Goal of the exercise: Nothing but the lines from the one containing "wrzesień 2017 (257, 2291)" through the one containing "grudzień 2019 (257, 1960)", both included, should be given again, each exactly as written below.

Entries supplied:

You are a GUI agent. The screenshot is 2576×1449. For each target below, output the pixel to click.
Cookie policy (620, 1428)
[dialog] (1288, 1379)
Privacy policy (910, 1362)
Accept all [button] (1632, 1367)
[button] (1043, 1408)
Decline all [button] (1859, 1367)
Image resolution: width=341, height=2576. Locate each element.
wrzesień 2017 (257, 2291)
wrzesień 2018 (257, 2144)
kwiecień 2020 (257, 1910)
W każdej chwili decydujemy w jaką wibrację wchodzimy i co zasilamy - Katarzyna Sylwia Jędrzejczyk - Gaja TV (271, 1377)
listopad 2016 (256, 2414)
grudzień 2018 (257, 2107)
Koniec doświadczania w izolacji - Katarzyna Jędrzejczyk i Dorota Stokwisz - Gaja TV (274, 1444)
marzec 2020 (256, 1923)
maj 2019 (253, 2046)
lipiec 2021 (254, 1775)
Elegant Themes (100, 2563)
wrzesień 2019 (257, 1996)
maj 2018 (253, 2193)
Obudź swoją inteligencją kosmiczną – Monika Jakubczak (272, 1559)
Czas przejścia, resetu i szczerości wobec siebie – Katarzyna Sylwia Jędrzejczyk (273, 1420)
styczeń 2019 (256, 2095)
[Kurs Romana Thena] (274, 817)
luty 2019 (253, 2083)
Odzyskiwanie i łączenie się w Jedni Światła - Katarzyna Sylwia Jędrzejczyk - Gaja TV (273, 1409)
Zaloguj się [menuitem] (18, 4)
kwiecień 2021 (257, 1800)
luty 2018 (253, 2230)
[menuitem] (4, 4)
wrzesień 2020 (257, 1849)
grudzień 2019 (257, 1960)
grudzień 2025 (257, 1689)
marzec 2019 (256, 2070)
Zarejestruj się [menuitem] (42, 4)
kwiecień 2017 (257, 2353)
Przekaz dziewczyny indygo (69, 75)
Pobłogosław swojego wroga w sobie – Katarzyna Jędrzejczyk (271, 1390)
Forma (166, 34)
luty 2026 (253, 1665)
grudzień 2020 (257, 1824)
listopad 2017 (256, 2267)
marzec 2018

Exercise solution:
wrzesień 2017 (257, 2291)
wrzesień 2018 (257, 2144)
kwiecień 2020 (257, 1910)
W każdej chwili decydujemy w jaką wibrację wchodzimy i co zasilamy - Katarzyna Sylwia Jędrzejczyk - Gaja TV (271, 1377)
listopad 2016 (256, 2414)
grudzień 2018 (257, 2107)
Koniec doświadczania w izolacji - Katarzyna Jędrzejczyk i Dorota Stokwisz - Gaja TV (274, 1444)
marzec 2020 (256, 1923)
maj 2019 (253, 2046)
lipiec 2021 (254, 1775)
Elegant Themes (100, 2563)
wrzesień 2019 (257, 1996)
maj 2018 (253, 2193)
Obudź swoją inteligencją kosmiczną – Monika Jakubczak (272, 1559)
Czas przejścia, resetu i szczerości wobec siebie – Katarzyna Sylwia Jędrzejczyk (273, 1420)
styczeń 2019 (256, 2095)
[Kurs Romana Thena] (274, 817)
luty 2019 (253, 2083)
Odzyskiwanie i łączenie się w Jedni Światła - Katarzyna Sylwia Jędrzejczyk - Gaja TV (273, 1409)
Zaloguj się [menuitem] (18, 4)
kwiecień 2021 (257, 1800)
luty 2018 (253, 2230)
[menuitem] (4, 4)
wrzesień 2020 (257, 1849)
grudzień 2019 (257, 1960)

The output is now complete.